*ACTION ITEM:* Down to the last line, repeat the data below exactly.

*INPUT MATERIAL:*
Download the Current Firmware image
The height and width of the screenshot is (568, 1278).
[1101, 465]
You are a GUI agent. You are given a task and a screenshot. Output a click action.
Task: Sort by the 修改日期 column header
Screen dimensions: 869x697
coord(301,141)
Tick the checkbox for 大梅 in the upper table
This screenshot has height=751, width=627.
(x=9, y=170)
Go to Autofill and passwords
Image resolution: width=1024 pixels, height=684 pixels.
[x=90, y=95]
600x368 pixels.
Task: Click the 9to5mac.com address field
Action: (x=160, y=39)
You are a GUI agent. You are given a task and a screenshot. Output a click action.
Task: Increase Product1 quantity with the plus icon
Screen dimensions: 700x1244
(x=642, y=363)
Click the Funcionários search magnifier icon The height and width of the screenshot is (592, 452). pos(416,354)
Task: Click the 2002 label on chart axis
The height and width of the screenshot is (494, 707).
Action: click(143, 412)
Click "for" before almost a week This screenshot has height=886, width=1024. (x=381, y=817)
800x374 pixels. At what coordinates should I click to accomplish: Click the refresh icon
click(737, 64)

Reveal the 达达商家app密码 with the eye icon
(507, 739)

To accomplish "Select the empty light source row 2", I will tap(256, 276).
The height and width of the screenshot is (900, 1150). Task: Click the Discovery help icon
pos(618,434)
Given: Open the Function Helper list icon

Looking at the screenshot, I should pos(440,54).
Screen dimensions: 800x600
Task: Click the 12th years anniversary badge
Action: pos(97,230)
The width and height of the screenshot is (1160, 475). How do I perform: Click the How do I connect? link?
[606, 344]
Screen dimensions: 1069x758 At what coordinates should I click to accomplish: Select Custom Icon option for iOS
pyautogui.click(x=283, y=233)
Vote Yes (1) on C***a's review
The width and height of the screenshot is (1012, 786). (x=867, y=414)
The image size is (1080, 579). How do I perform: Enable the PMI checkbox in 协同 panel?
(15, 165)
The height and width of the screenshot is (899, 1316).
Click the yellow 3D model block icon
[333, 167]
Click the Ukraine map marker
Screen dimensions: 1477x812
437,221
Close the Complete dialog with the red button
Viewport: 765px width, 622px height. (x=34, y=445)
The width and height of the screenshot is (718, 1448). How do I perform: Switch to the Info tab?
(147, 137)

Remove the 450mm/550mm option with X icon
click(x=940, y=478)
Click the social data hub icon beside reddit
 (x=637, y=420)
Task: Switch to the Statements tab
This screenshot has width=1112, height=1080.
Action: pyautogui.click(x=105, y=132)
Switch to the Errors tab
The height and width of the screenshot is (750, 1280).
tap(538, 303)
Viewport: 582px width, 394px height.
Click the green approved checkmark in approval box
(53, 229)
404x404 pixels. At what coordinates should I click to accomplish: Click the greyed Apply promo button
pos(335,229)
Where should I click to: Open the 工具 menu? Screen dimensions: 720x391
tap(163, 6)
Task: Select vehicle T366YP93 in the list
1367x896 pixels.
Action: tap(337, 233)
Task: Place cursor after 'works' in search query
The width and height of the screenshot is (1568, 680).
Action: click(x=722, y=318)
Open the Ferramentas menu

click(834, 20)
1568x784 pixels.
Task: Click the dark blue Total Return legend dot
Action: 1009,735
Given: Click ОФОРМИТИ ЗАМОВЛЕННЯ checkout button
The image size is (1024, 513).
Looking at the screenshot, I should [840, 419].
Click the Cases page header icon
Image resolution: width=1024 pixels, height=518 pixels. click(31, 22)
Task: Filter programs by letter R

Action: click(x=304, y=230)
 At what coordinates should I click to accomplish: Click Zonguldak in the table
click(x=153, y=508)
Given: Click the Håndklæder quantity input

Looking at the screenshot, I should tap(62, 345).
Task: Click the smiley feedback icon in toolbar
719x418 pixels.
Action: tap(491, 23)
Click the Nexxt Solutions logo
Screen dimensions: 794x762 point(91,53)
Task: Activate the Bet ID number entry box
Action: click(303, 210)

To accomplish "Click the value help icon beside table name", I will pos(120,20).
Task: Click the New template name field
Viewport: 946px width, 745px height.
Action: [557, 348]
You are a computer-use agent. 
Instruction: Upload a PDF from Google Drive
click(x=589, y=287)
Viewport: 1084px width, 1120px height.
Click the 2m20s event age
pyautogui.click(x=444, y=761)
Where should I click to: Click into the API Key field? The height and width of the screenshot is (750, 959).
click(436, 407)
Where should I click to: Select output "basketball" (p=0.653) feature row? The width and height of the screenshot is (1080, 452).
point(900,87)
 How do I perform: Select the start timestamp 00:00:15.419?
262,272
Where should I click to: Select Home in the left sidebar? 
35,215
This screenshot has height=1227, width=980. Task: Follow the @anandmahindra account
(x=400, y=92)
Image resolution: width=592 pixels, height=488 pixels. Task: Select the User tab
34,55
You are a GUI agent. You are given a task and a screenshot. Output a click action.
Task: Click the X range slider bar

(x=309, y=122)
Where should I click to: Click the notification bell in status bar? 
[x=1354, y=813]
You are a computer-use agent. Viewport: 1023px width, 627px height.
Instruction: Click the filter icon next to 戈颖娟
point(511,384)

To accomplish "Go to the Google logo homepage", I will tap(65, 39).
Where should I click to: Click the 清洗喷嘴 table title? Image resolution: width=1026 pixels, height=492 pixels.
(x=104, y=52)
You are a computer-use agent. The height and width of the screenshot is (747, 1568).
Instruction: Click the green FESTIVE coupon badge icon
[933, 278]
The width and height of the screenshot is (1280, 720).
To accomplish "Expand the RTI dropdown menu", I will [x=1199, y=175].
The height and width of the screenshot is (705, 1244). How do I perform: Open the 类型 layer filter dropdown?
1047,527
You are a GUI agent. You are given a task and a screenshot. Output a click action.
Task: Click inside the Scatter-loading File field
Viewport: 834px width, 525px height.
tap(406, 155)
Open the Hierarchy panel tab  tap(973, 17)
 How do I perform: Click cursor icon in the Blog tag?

*TASK SOLUTION:*
Download the Current Firmware image
The height and width of the screenshot is (568, 1278).
[1101, 465]
You are a GUI agent. You are given a task and a screenshot. Output a click action.
Task: Sort by the 修改日期 column header
Screen dimensions: 869x697
coord(301,141)
Tick the checkbox for 大梅 in the upper table
This screenshot has height=751, width=627.
(x=9, y=170)
Go to Autofill and passwords
Image resolution: width=1024 pixels, height=684 pixels.
[x=90, y=95]
600x368 pixels.
Task: Click the 9to5mac.com address field
Action: (x=160, y=39)
You are a GUI agent. You are given a task and a screenshot. Output a click action.
Task: Increase Product1 quantity with the plus icon
Screen dimensions: 700x1244
(x=642, y=363)
Click the Funcionários search magnifier icon The height and width of the screenshot is (592, 452). pos(416,354)
Task: Click the 2002 label on chart axis
The height and width of the screenshot is (494, 707).
Action: click(143, 412)
Click "for" before almost a week This screenshot has height=886, width=1024. (x=381, y=817)
800x374 pixels. At what coordinates should I click to accomplish: Click the refresh icon
click(737, 64)

Reveal the 达达商家app密码 with the eye icon
(507, 739)

To accomplish "Select the empty light source row 2", I will tap(256, 276).
The height and width of the screenshot is (900, 1150). Task: Click the Discovery help icon
pos(618,434)
Given: Open the Function Helper list icon

Looking at the screenshot, I should pos(440,54).
Screen dimensions: 800x600
Task: Click the 12th years anniversary badge
Action: pos(97,230)
The width and height of the screenshot is (1160, 475). How do I perform: Click the How do I connect? link?
[606, 344]
Screen dimensions: 1069x758 At what coordinates should I click to accomplish: Select Custom Icon option for iOS
pyautogui.click(x=283, y=233)
Vote Yes (1) on C***a's review
The width and height of the screenshot is (1012, 786). (x=867, y=414)
The image size is (1080, 579). How do I perform: Enable the PMI checkbox in 协同 panel?
(15, 165)
The height and width of the screenshot is (899, 1316).
Click the yellow 3D model block icon
[333, 167]
Click the Ukraine map marker
Screen dimensions: 1477x812
437,221
Close the Complete dialog with the red button
Viewport: 765px width, 622px height. (x=34, y=445)
The width and height of the screenshot is (718, 1448). How do I perform: Switch to the Info tab?
(147, 137)

Remove the 450mm/550mm option with X icon
click(x=940, y=478)
Click the social data hub icon beside reddit
 (x=637, y=420)
Task: Switch to the Statements tab
This screenshot has width=1112, height=1080.
Action: pyautogui.click(x=105, y=132)
Switch to the Errors tab
The height and width of the screenshot is (750, 1280).
tap(538, 303)
Viewport: 582px width, 394px height.
Click the green approved checkmark in approval box
(53, 229)
404x404 pixels. At what coordinates should I click to accomplish: Click the greyed Apply promo button
pos(335,229)
Where should I click to: Open the 工具 menu? Screen dimensions: 720x391
tap(163, 6)
Task: Select vehicle T366YP93 in the list
1367x896 pixels.
Action: tap(337, 233)
Task: Place cursor after 'works' in search query
The width and height of the screenshot is (1568, 680).
Action: click(x=722, y=318)
Open the Ferramentas menu

click(834, 20)
1568x784 pixels.
Task: Click the dark blue Total Return legend dot
Action: 1009,735
Given: Click ОФОРМИТИ ЗАМОВЛЕННЯ checkout button
The image size is (1024, 513).
Looking at the screenshot, I should [840, 419].
Click the Cases page header icon
Image resolution: width=1024 pixels, height=518 pixels. click(31, 22)
Task: Filter programs by letter R

Action: click(x=304, y=230)
 At what coordinates should I click to accomplish: Click Zonguldak in the table
click(x=153, y=508)
Given: Click the Håndklæder quantity input

Looking at the screenshot, I should tap(62, 345).
Task: Click the smiley feedback icon in toolbar
719x418 pixels.
Action: tap(491, 23)
Click the Nexxt Solutions logo
Screen dimensions: 794x762 point(91,53)
Task: Activate the Bet ID number entry box
Action: click(303, 210)

To accomplish "Click the value help icon beside table name", I will pos(120,20).
Task: Click the New template name field
Viewport: 946px width, 745px height.
Action: [557, 348]
You are a computer-use agent. 
Instruction: Upload a PDF from Google Drive
click(x=589, y=287)
Viewport: 1084px width, 1120px height.
Click the 2m20s event age
pyautogui.click(x=444, y=761)
Where should I click to: Click into the API Key field? The height and width of the screenshot is (750, 959).
click(436, 407)
Where should I click to: Select output "basketball" (p=0.653) feature row? The width and height of the screenshot is (1080, 452).
point(900,87)
 How do I perform: Select the start timestamp 00:00:15.419?
262,272
Where should I click to: Select Home in the left sidebar? 
35,215
This screenshot has height=1227, width=980. Task: Follow the @anandmahindra account
(x=400, y=92)
Image resolution: width=592 pixels, height=488 pixels. Task: Select the User tab
34,55
You are a GUI agent. You are given a task and a screenshot. Output a click action.
Task: Click the X range slider bar

(x=309, y=122)
Where should I click to: Click the notification bell in status bar? 
[x=1354, y=813]
You are a computer-use agent. Viewport: 1023px width, 627px height.
Instruction: Click the filter icon next to 戈颖娟
point(511,384)

To accomplish "Go to the Google logo homepage", I will tap(65, 39).
Where should I click to: Click the 清洗喷嘴 table title? Image resolution: width=1026 pixels, height=492 pixels.
(x=104, y=52)
You are a computer-use agent. The height and width of the screenshot is (747, 1568).
Instruction: Click the green FESTIVE coupon badge icon
[933, 278]
The width and height of the screenshot is (1280, 720).
To accomplish "Expand the RTI dropdown menu", I will [x=1199, y=175].
The height and width of the screenshot is (705, 1244). How do I perform: Open the 类型 layer filter dropdown?
1047,527
You are a GUI agent. You are given a task and a screenshot. Output a click action.
Task: Click inside the Scatter-loading File field
Viewport: 834px width, 525px height.
tap(406, 155)
Open the Hierarchy panel tab  tap(973, 17)
 How do I perform: Click cursor icon in the Blog tag?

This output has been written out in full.